エデンの壁
* * *
ギルベルト、と耳に心地よく染みる声で名を呼ばれ、柔らかい腕に抱き起こされる。
天使が来た。
そう思った。
ぽたぽたと熱い雨が降ってきて、乾いた肌を潤してくれる。
どうやら神はずいぶんと慈悲深い。告死天使の呼び声は、遠い昔俺が最も愛し焦がれた音に、よく似ていた。
目を開けなさいギルベルト、
否応なく心の柔らかい部分に進入してくる声に命ぜられ、俺は苦労しながら重い瞼をひらく。
灰色の煤けた壁に、うら寒い裸電球の明かり。
天使どころか。満身創痍の女がそこにいた。ところどころ焦げて短くなった金の髪。顔にはいくつもの青黒い痣が残っている。
天国に行けるだなんて期待してはいなかった。
けれど、俺は地獄にも行きそびれたようだった。
女の碧の目から涙が落ちてくる。あの温かい雨はこれか。
ギルベルト、女が囁く。
えりざ、と、かろうじてひび割れた唇を動かす。
――かえれ、放っておいてくれ、とつぶやいた瞬間、
俺は骨が振動するほどの凄い力でぶん殴られた。
なんという女だと、本気で思った。正直イヴァンにやられた一発より効いた。
ぐらぐら揺れる視界でてめえ、と睨み上げるとエリザベータは顔を歪ませ、ぼたぼたと涙を流していた。
勝手にくたばってんじゃないわ、ぶっ殺すわよと、わけのわからない矛盾した罵声を吐き散らしながら、エリザベータは再び俺を殴った。

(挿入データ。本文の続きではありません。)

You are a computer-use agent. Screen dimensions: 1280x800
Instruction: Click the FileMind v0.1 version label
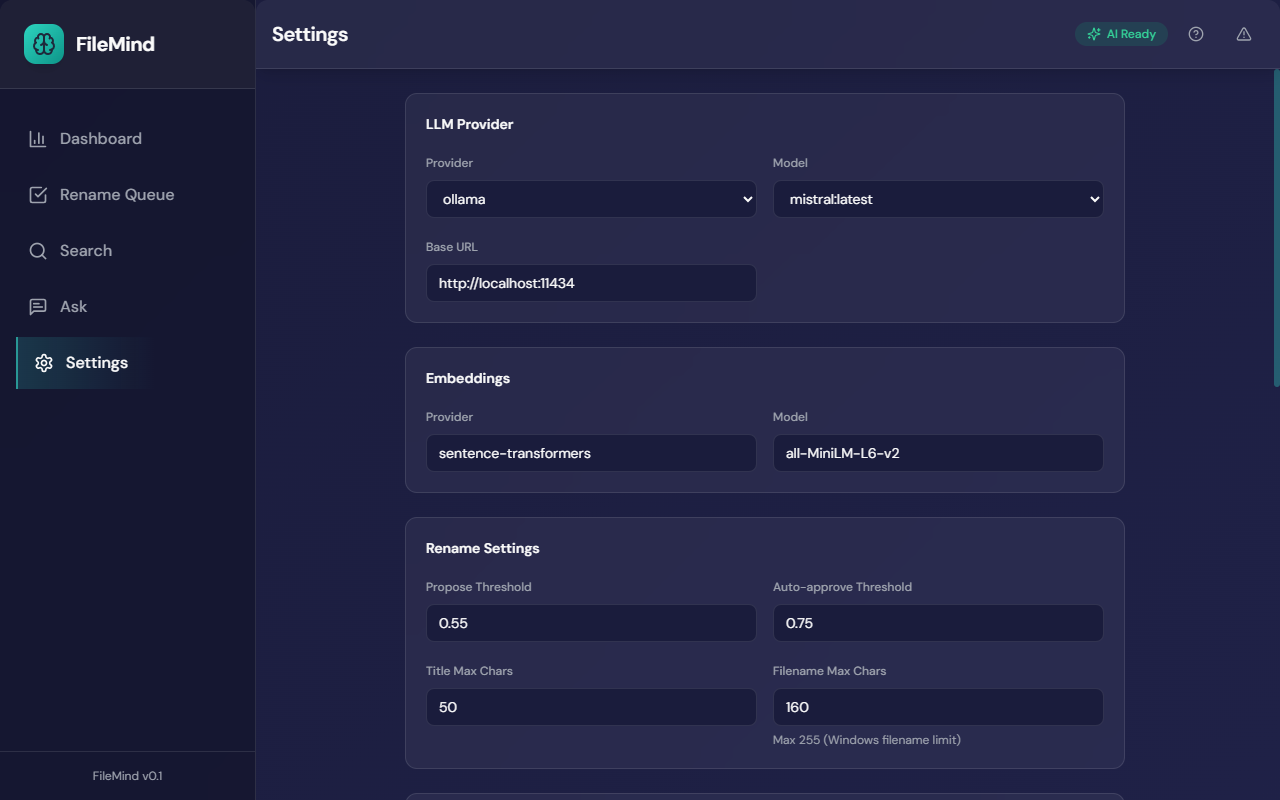[128, 775]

ぶん殴りはっ倒して蹴りをいれ、それから胸ぐらを掴んで口づけをくれた。
俺は呆然として、あまりに呆然とし過ぎて、自分の喉を通る水を――今まで頑なに拒否していたはずのそれを、吐き出しもせずぼんやりと飲みこんだ。
エリザベータは手にした水筒を幾度もあおり、くり返し、口移しで水を流しこむ。
ぼたぼたと涙をながす女の腕の中、気づけば俺は、その涙の混じった水を貪るように飲み干し続けていた。
エリザが泣いている。
子供の頃のような、ぐしゃぐしゃの顔。
何度も押し付けられる唇は、しょっぱい涙と血交じりの鉄の味がする。だが甘かった。たとえようもなく甘かった。
無意識に伸ばした両手がエリザの身体にすがりつく。
壊死して動かなかったはずの腕が、たった数分の間で現金にも治癒をはじめている。
貪欲に生気を取り戻し始める自分の体に愕然としながら、俺は、自分の計画が、たったひとりの女によって、あっさりと覆されたことを知った。
そして苦労してようやく凍らせ殺したはずの、あの報われぬ地獄のような恋情――けして満たされない呪いの様な渇望が、頭をもたげ蘇り、再び俺の四肢を支配しはじめるのを、ただ呆然と感じていた。